大型语言模型(LLM)如 ChatGPT 和 Med-PaLM 在各种医学问答任务中表现出色。然而,这些以英语为中心的模型在非英语临床环境中遇到挑战,主要是因为它们在各自语言中的临床知识有限,这是由于不平衡的训练语料库造成的。我们系统地评估了中文医学环境中的 LLM,并开发了一种新的上下文学习框架来提高它们的性能。
最新的中国国家医师资格考试(CNMLE-2022)作为基准。我们收集了 53 本医学书籍和 381149 个医学问题,构建了医学知识库和问题库。所提出的知识和少样本增强上下文学习(KFE)框架利用 LLM 的上下文学习能力,整合了来自多种外部临床知识源的信息。

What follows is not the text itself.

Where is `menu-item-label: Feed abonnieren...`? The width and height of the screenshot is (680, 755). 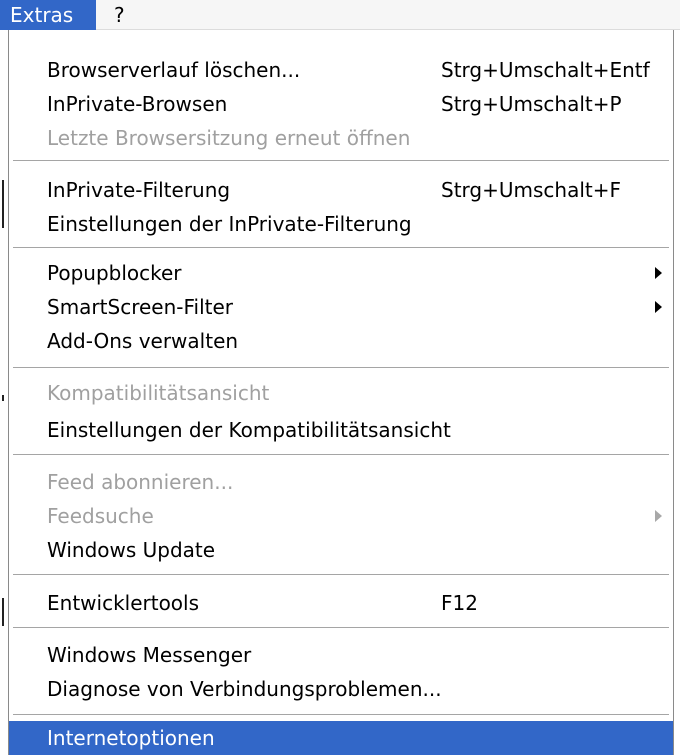 menu-item-label: Feed abonnieren... is located at coordinates (140, 482).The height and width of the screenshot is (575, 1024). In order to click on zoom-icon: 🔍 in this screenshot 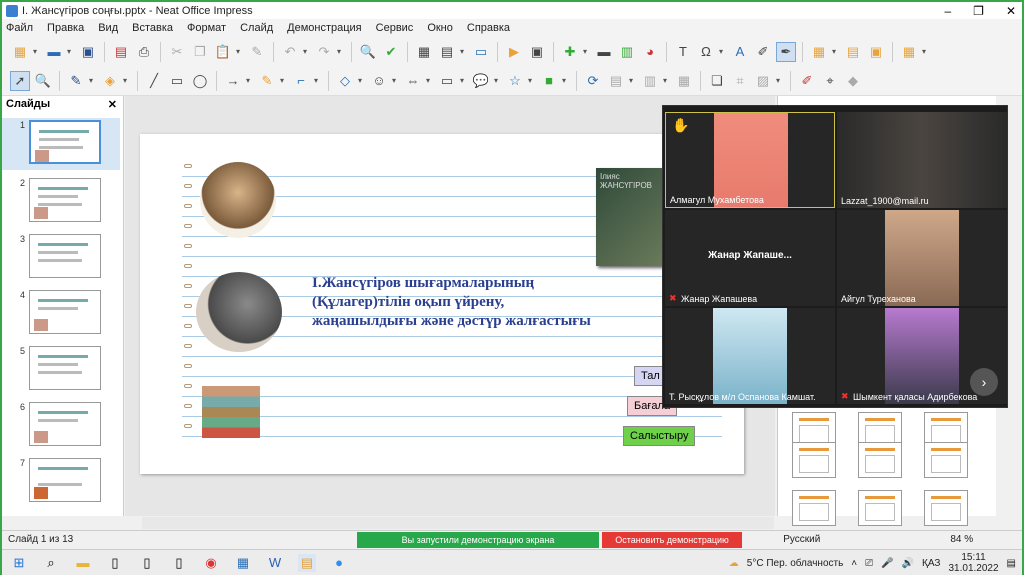, I will do `click(43, 81)`.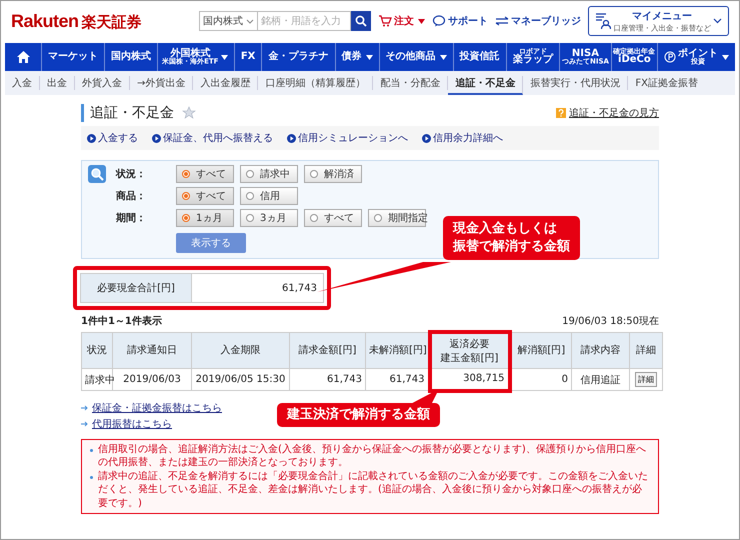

我们在 CNMLE-2022 中评估了 KFE 与 ChatGPT(GPT-3.5)、GPT-4、Baichuan2-7B、Baichuan2-13B 和 QWEN-72B 的结合,并进一步从 7 个不同的角度研究了将 LLM 与来自医学知识的信息相结合的不同途径的有效性。
直接应用 ChatGPT 无法获得 51 分的 CNMLE-2022 及格分数。与 KFE 框架合作后,不同规模的 LLM 都取得了一致且显著的提高。ChatGPT 的成绩飙升至 70.04 分,GPT-4 则获得了 82.59 分的最高分。这超过了及格线(60),超过了人类平均成绩 68.70 分,证明了该框架的有效性和稳健性。它还使较小的 Baichuan2-13B 通过了考试,展示了在资源有限的情况下的巨大潜力。
本研究为提高 LLM 在非英语医学场景中的能力提供了最佳实践。通过在上下文中协同医学知识,LLM 可以超越语言障碍,扩展医疗保健中的临床洞察力,大大减少 LLM 应用中的语言相关差距,并确保该领域的全球受益。